→ What needs to be done
Copy out verbatim the lines running from the line containing "Given: Switch to the 插入 ribbon tab" through the end of the records.

Source data
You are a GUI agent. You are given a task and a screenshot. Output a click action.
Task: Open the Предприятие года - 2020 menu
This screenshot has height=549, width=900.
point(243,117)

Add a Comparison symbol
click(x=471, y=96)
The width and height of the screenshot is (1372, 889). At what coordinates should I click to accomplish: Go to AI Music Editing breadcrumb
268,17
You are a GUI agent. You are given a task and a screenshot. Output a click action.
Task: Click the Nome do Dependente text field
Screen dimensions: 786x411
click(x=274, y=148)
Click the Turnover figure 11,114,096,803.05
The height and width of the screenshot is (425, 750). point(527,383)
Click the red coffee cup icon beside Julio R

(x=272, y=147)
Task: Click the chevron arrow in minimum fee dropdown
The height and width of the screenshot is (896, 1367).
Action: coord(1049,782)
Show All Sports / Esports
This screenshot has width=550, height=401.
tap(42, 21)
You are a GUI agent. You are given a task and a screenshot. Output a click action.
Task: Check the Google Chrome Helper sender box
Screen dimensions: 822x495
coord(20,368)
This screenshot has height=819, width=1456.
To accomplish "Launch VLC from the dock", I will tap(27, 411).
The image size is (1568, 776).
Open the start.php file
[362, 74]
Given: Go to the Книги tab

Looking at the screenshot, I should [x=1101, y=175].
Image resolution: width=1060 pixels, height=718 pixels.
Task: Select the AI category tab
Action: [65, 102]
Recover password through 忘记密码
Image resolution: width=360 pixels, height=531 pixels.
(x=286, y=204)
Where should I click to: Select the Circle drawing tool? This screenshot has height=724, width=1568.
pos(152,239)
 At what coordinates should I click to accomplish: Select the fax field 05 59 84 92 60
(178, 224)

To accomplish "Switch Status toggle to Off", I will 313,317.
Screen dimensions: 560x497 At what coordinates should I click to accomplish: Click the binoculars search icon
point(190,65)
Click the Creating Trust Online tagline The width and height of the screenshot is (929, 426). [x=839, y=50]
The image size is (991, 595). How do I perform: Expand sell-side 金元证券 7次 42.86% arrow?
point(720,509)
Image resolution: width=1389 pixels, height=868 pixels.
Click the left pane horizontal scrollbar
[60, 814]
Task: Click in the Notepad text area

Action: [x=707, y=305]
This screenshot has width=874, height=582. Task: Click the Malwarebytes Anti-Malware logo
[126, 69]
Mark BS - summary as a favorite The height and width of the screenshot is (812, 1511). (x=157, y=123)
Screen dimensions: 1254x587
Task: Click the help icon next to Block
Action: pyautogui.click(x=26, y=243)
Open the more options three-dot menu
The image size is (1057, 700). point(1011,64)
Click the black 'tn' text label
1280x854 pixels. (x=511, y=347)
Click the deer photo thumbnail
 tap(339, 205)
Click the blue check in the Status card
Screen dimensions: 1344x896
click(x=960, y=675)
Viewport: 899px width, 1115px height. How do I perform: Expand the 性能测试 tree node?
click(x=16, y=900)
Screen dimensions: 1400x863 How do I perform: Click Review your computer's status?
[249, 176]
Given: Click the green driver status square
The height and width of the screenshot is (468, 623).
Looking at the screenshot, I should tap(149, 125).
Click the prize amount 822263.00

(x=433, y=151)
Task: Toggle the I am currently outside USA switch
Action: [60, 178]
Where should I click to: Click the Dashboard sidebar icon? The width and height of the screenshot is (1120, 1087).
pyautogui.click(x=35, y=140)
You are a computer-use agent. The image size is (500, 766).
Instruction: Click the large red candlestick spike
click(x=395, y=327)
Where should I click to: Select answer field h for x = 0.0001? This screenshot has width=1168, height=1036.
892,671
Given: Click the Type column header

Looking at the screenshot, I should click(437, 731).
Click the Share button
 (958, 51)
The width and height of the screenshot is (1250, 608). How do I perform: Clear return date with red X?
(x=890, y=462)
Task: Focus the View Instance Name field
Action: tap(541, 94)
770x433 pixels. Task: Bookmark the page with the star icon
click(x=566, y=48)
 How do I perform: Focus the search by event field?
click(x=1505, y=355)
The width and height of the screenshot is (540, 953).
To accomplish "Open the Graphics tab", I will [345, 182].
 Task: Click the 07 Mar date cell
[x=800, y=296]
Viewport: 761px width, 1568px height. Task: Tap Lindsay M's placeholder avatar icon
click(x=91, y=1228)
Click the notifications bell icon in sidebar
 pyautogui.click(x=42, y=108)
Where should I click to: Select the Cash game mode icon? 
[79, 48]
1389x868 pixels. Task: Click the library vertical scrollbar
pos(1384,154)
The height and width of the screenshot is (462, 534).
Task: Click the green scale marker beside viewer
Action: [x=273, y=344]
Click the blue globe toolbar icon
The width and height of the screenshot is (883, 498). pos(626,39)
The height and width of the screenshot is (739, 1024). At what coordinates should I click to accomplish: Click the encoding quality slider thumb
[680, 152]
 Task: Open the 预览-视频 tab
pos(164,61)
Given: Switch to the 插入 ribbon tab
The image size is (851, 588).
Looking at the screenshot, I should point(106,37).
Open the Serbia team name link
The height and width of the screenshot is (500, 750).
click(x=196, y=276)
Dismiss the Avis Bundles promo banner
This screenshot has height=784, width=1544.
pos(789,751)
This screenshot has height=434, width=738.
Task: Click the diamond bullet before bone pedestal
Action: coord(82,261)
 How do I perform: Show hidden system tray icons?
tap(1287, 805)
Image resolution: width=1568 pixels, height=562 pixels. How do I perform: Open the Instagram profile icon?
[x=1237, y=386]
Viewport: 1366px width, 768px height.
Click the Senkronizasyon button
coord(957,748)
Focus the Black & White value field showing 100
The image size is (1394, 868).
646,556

→ Exercise result
Given: Switch to the 插入 ribbon tab
The image size is (851, 588).
Looking at the screenshot, I should point(106,37).
Open the Serbia team name link
The height and width of the screenshot is (500, 750).
click(x=196, y=276)
Dismiss the Avis Bundles promo banner
This screenshot has height=784, width=1544.
pos(789,751)
This screenshot has height=434, width=738.
Task: Click the diamond bullet before bone pedestal
Action: coord(82,261)
 How do I perform: Show hidden system tray icons?
tap(1287, 805)
Image resolution: width=1568 pixels, height=562 pixels. How do I perform: Open the Instagram profile icon?
[x=1237, y=386]
Viewport: 1366px width, 768px height.
Click the Senkronizasyon button
coord(957,748)
Focus the Black & White value field showing 100
The image size is (1394, 868).
646,556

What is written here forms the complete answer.